Was die Mehrheitsentscheidung über Reichssteuern betraf, stand Brandenburg hingegen fest auf Seiten der Fürsten. Der Kaiser konnte sich in der langen Debatte ebenso wenig durchsetzen wie seine Vorgänger im 16. Jahrhundert. Entscheidungen über Steuern waren weiterhin nur bei Einstimmigkeit gültig. Die Fürsten gingen prompt daran, ihre Rechte in diesem Bereich zu demonstrieren, als sie das Ersuchen des Kaisers um 60 Römermonate zur Finanzierung des Reichstags ablehnten und vereinbarten, die bereits zuvor zugesagten 100 Römermonate für die Kosten der Konferenzen in Münster und Osnabrück müsse nur entrichten, wer der Zahlung zugestimmt habe.11 Hingegen gewährten sie Karl II. einen Zuschuss von vier Römermonaten für seinen Kampf um die englische Krone. Solidarität fiel bei einem fernen Monarchen leichter.

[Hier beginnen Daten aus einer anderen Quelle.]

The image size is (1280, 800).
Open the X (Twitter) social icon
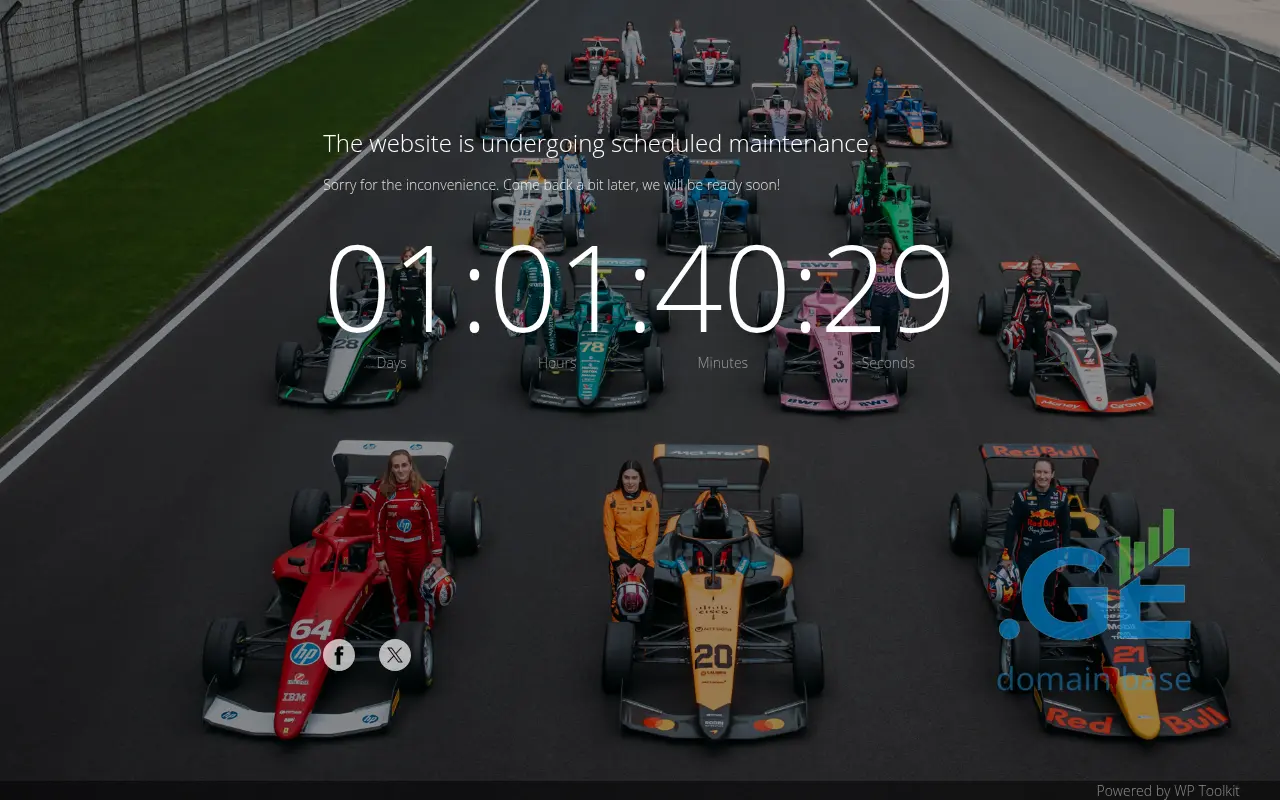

Die Kontroverse um die Kaiserwahlen köchelte während der Diskussion über die Bedingungen der Wahlkapitulation für den neuen Römischen Kaiser weiter. Die Einigung orientierte sich letztlich an früheren Kapitulationen, mit kleinen Konzessionen an die Fürsten, etwa dem Zusatz, sie sei »im Namen aller Kurfürsten und aller Fürsten und Stände« zustandegekommen.12 Andere grundlegende Streitpunkte blieben ungeklärt. Die Debatte zur Verteidigung scheiterte an der Weigerung der Stände, die Bildung einer Reichsarmee mitzutragen: Stattdessen sollte es jedem Reichsstand gestattet sein, Steuern für seine eigene Verteidigung zu erheben, wodurch die Fürsten das Recht erhielten, ohne Zustimmung ihrer Territorialstände Steuergelder einzutreiben.13 Streitigkeiten über Zölle (die die Fürsten ohne die traditionell nötige Erlaubnis des Kaisers und der Kurfürsten festsetzen wollten) und die Stapelrechte der Reichsstädte (die die Fürsten auf ihre eigenen Städte ausweiten wollten) blieben ebenfalls ungelöst.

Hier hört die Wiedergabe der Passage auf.